Masking the Race-Religion Constellation in Europe and the US

NOSTER Grand Course 2017

Course description:
The NOSTER Grand Course is a biannual intensive two-day course in which junior researchers gain in-depth knowledge on a specific theme that is relevant for both; theologians and religious studies scholars. This year’s theme will be ‘Masking the Race-Religion Constellation in Europe and the US’.
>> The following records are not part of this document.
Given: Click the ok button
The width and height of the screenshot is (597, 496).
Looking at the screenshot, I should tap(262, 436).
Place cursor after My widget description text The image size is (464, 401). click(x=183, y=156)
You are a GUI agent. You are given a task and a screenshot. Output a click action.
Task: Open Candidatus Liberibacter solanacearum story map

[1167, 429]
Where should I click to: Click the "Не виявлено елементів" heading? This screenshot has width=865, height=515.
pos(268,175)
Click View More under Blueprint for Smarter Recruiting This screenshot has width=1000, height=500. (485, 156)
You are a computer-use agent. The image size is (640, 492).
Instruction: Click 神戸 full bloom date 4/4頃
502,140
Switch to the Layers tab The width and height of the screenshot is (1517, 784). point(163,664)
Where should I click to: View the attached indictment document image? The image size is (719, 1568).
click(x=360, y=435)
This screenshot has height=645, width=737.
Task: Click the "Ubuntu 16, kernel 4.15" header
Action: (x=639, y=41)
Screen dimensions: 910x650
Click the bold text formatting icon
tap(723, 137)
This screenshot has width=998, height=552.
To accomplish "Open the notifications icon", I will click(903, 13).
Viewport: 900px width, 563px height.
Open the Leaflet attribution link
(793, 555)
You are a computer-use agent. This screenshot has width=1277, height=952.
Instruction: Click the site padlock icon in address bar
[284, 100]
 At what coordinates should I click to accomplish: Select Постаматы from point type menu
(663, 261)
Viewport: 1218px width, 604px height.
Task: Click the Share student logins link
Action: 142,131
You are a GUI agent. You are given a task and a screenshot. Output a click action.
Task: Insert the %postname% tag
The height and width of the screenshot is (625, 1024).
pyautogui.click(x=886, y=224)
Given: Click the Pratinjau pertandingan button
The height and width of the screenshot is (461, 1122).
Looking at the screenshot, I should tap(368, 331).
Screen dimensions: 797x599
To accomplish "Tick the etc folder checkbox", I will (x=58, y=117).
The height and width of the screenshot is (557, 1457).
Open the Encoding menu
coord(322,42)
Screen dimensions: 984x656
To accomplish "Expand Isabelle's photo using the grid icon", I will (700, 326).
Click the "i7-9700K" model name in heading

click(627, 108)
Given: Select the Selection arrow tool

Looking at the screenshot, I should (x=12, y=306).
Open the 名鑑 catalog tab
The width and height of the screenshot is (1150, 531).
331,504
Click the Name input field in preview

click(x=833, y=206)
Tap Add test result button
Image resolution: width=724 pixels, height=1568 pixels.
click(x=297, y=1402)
‘Masking the Race-Religion Constellation in Europe and the US’
The topics of race/racism/racialisation and religion/theology are all too often dealt with separately. On a scholarly level, critical studies on the ‘secular’ or religious studies/theology in general, do not engage with critical race/whiteness studies and vice versa. At the same time, public debates on religion (especially Islam and Muslims) are mostly not addressed in terms of (post)colonialism and the history of racialization. This separation is strange since historically colonial racial and religious hierarchies have been closely intertwined. During this course, we will explore these intersectional race-religion constellations: what is hidden and why? And how is this constellation between race and religion related to our own fields of study and our societal contribution as scholars? In addition, we wish to show the empowering and resistance potential of religion and theology (in its collaboration with different religious traditions) and as such we will outline how Black theology and Black churches in the USA have been dealing with this entanglement of whiteness and secularity/Christianity and thus how from its very beginning religion/Black Christian theology played a role in opposition against oppression and violence. This insight will be supplemented by a more European example of the resistance potential of religious traditions taken from the resources of Muslim feminism. From this our focus turns the academic resources to rethink our religious studies/theological canon as well as our responsibility as scholars to contribute to public debates in a critical way. The course will thus only explore new links between theology, religious studies, critical race studies, and decolonial studies, but also consider the ways in which our own academic backgrounds, experiences and affects play a role in the topics under discussion.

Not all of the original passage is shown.